Professor Yuan Mengfeng and other researchers from the Mary Hospital of the University of Hong Kong in China recently published the assessment of ARO HBV (JNJ-3989) + JNJ-6379 + nucleoside (acid) analog triple therapy at the 2020 Asia Pacific Liver Disease Annual Conference (APASL2020) held in Bali, Indonesia The results of an exploratory study in chronic hepatitis B showed that patients with chronic hepatitis B were well tolerated by triple therapy, and the quantitative levels of HBsAg and other virological parameters were significantly reduced. This study is an additional cohort of the AROHBV1001 study.

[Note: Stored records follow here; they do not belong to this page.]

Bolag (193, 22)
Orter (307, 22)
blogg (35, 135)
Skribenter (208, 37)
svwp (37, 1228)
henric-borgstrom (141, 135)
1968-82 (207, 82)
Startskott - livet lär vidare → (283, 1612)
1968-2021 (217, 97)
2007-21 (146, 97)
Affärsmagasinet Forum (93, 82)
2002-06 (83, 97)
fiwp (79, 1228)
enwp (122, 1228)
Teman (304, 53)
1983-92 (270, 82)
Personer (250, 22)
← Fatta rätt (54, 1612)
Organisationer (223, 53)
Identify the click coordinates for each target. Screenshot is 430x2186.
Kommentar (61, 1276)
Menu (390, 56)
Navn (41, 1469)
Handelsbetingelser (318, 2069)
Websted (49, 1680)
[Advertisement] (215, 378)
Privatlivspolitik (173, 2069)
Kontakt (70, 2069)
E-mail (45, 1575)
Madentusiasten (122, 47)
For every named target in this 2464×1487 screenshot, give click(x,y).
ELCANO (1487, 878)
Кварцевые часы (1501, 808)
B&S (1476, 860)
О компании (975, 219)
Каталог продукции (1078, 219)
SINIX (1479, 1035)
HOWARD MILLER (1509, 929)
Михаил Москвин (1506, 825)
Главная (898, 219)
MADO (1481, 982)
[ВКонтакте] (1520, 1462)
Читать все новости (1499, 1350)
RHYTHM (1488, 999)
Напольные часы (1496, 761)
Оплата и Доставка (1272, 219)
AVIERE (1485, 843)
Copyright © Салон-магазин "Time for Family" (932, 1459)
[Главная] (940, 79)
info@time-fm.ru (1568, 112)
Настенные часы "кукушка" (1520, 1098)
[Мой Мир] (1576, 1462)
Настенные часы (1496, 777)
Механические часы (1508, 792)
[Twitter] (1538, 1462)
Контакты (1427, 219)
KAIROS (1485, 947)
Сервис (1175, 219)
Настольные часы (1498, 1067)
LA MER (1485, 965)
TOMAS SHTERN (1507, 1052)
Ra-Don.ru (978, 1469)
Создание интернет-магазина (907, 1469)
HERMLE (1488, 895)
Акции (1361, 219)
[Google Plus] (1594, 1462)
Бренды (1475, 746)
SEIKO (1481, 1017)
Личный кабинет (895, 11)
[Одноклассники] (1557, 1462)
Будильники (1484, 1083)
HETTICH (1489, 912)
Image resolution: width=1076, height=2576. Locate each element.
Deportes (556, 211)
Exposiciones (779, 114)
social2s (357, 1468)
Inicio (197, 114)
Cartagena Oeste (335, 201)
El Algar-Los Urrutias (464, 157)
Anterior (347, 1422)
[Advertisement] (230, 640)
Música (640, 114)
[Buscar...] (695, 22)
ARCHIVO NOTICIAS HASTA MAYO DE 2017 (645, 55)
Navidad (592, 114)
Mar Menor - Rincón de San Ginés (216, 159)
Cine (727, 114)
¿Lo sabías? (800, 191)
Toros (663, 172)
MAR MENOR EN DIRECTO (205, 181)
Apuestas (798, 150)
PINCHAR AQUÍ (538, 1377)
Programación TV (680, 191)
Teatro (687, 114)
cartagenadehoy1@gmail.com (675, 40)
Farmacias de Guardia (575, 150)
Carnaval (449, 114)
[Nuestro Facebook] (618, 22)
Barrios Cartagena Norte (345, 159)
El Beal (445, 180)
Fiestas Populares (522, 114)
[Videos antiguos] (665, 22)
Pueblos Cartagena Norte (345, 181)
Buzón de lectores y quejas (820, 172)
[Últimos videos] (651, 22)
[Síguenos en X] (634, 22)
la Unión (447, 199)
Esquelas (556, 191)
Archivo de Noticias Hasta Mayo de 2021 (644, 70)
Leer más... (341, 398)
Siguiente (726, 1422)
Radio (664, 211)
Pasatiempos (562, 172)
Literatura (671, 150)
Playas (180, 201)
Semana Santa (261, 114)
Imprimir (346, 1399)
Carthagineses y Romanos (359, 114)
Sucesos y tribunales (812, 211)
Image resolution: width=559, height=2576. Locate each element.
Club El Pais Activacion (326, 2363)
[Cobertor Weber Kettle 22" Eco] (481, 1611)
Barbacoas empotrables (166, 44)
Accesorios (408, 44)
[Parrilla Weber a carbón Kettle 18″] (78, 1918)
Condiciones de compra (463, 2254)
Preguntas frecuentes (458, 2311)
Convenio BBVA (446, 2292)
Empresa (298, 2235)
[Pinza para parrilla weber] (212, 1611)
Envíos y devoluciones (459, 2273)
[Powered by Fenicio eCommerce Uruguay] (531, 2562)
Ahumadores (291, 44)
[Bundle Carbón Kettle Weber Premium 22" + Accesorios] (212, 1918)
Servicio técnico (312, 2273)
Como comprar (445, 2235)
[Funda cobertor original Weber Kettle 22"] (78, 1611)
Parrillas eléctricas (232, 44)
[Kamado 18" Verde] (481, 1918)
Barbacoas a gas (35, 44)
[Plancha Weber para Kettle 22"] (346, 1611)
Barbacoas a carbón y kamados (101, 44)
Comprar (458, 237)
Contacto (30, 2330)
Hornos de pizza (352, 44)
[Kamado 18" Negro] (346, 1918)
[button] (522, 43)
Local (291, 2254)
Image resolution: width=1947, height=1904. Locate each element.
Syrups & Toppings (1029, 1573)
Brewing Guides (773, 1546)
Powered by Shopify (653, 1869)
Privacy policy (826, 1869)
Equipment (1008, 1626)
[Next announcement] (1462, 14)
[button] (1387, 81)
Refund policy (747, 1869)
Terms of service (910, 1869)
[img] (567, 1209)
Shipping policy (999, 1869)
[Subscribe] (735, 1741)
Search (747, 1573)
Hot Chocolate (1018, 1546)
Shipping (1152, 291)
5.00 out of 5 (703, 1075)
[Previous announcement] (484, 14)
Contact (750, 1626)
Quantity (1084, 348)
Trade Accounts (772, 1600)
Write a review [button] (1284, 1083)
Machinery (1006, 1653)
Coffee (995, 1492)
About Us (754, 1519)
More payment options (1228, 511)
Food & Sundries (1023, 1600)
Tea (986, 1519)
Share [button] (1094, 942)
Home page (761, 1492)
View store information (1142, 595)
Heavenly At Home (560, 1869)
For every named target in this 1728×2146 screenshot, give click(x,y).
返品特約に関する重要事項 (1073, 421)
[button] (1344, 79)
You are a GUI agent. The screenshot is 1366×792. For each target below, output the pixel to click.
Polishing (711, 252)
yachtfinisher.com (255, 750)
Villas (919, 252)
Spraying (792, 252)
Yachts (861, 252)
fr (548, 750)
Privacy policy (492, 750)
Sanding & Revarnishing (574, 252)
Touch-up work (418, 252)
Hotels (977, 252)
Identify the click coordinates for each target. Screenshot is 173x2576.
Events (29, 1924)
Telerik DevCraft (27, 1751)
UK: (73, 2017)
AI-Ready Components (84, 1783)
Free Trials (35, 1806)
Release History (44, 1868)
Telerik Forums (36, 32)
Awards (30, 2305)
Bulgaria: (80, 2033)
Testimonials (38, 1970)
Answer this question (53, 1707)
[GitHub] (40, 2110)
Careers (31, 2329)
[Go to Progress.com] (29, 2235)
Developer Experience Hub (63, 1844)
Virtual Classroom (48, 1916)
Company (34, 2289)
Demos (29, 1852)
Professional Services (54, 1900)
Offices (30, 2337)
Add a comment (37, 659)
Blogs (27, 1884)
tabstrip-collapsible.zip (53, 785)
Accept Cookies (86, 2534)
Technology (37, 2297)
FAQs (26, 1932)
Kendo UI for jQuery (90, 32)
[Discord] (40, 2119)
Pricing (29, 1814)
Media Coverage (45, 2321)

Twelve patients with chronic hepatitis B received JNJ-3989 (200 mg subcutaneously, 3 doses on day 1, 29, and 57 respectively) + oral JNJ-6379 (250 mg QD) for 12 weeks and continued nucleoside ( Acid) analog treatment. Quantitative detection of HBsAg, HBeAg, HBV DNA, HBV RNA, and HBV core-associated antigen (HBcrAg) on a regular basis. The study cohort is planned to be followed up for 1 year.
The results showed that all 12 patients were Asian (median age 46 years, 8 males, including 4 HBeAg-positive and 8 HBeAg-negative patients, 7 of whom were treated with nucleoside (acid) analogs ), They all received JNJ-3989 and JNJ-6379 according to the plan, followed up for 17 to 64 days.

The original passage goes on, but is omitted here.